▸ Goal of the exercise
When you reproduce the entries below, keep each one exact and drop any pictures.
*** Opening of Information provided ***
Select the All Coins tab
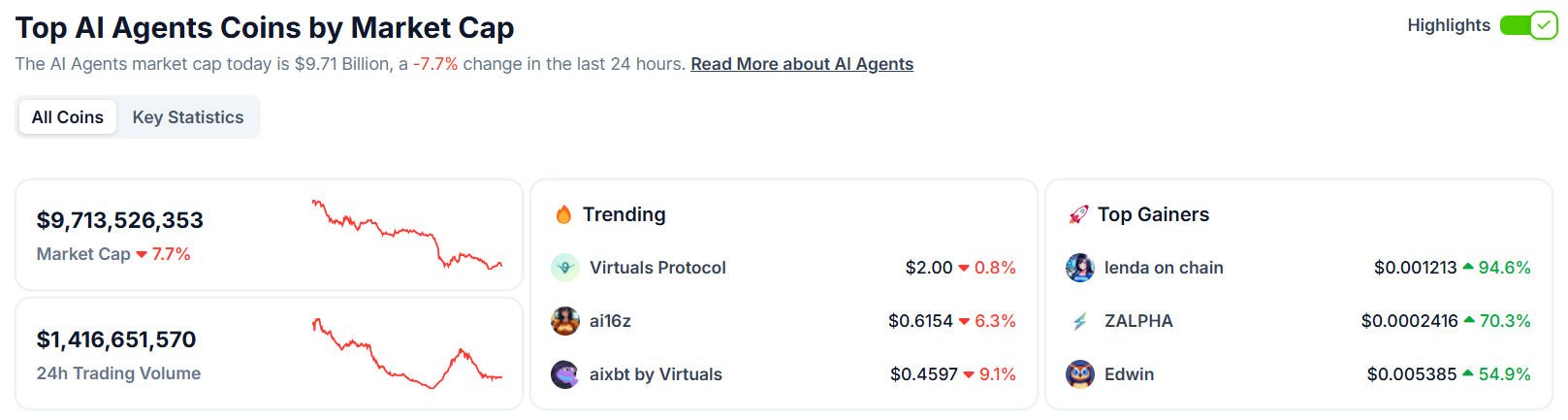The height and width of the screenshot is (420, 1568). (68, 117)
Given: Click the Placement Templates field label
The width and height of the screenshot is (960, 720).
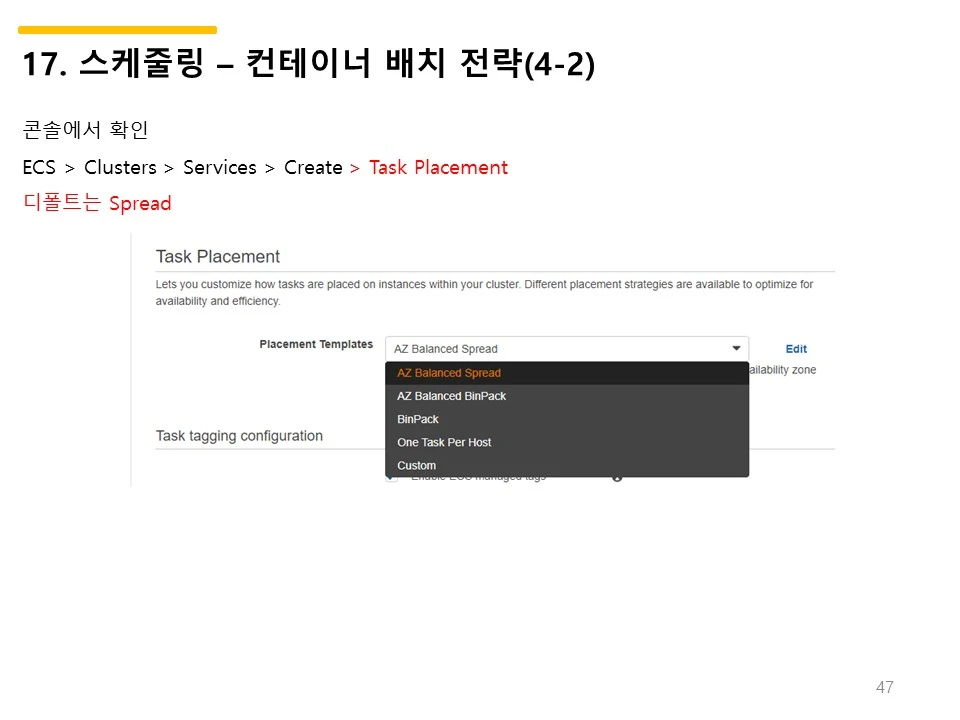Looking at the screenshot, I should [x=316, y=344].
*** Close of Information provided ***
▸ Answer for this exercise
Select the All Coins tab
The height and width of the screenshot is (420, 1568). (68, 117)
Given: Click the Placement Templates field label
The width and height of the screenshot is (960, 720).
Looking at the screenshot, I should [x=316, y=344].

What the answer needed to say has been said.